**SUPPLIED PASSAGE:**
News/Research

Ken Goldberg on Grasping and Picking Winners

05 Jul, 2021

Ken Goldberg on Grasping and Picking Winners

BCNM's Ken Goldberg and his work on grasping robotics was recently featured in COSMOS' The surprisingly complicated technology that goes into picking winners. In the article, Ken explains why picking isn't as easy as it seems and reveals how his team has attempted to address the difficulties behind robotic's infamous "picking problem".

From the article:

Can the robot work out a path through the branches to reach the apple? How hard does the robot need to pull to release the apple? Does it need to add a gentle twist to snap it off? And how much pressure should it apply? These complexities, Goldberg argues, place a robot apple picker toward the pinnacle of solutions of the picking problem, rather than a low-hanging fruit.

**Dataset excerpt:**
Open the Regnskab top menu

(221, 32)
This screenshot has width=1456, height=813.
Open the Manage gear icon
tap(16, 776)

---

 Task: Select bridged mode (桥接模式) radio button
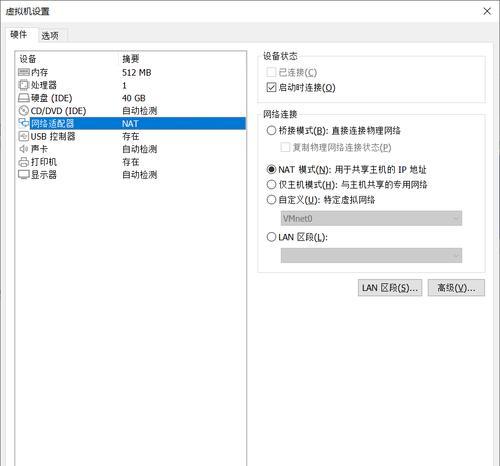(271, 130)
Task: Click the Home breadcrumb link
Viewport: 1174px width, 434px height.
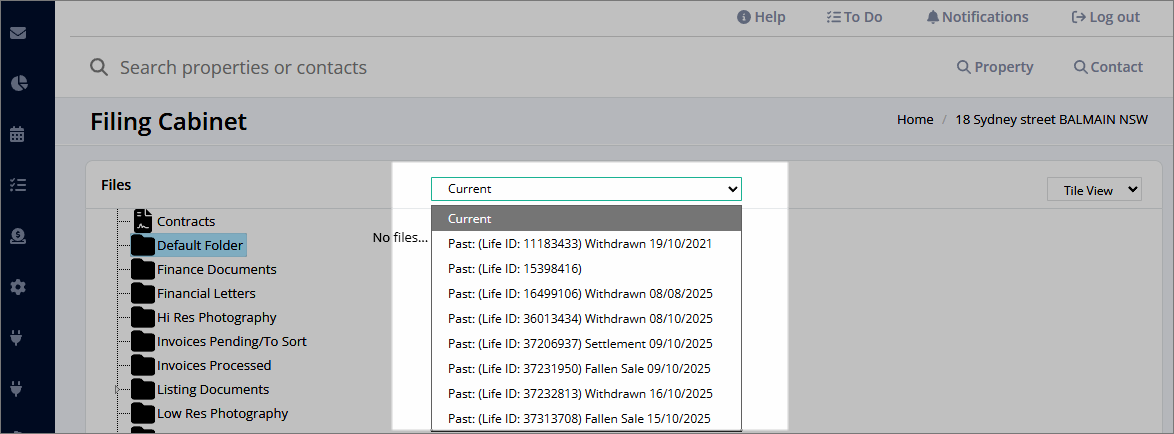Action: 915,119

**TASK LIST:**
1. According to the news item about Ken Goldberg, which publication featured his work on grasping robotics?
2. List every question about the robot that appears in the article passage quoted in the Ken Goldberg news item.
3. Continue the news item about Ken Goldberg and robotic picking from its last sentence.

**ANSWERS PROVIDED:**
1. COSMOS

2.
- Can the robot work out a path through the branches to reach the apple?
- How hard does the robot need to pull to release the apple?
- Does it need to add a gentle twist to snap it off?
- And how much pressure should it apply?

3.
Goldberg and his graduate students recently revealed a solution that greatly speeds the training of picking robots: put the robot inside a simulation. Like some weird inversion of The Matrix, Goldberg’s research team sent their machines into the artificial world of Dex-Net 4.0, and, within that environment, where they controlled every element, they could run the robot through simulations far faster than would be possible in the real world. Ten thousand times faster. Mistakes that take hours or even days to learn to avoid in the real world could be overcome in minutes or seconds. And since every single object a robot has to pick has to be separately trained for, that big difference in training times quickly adds up.

Read the entire article here!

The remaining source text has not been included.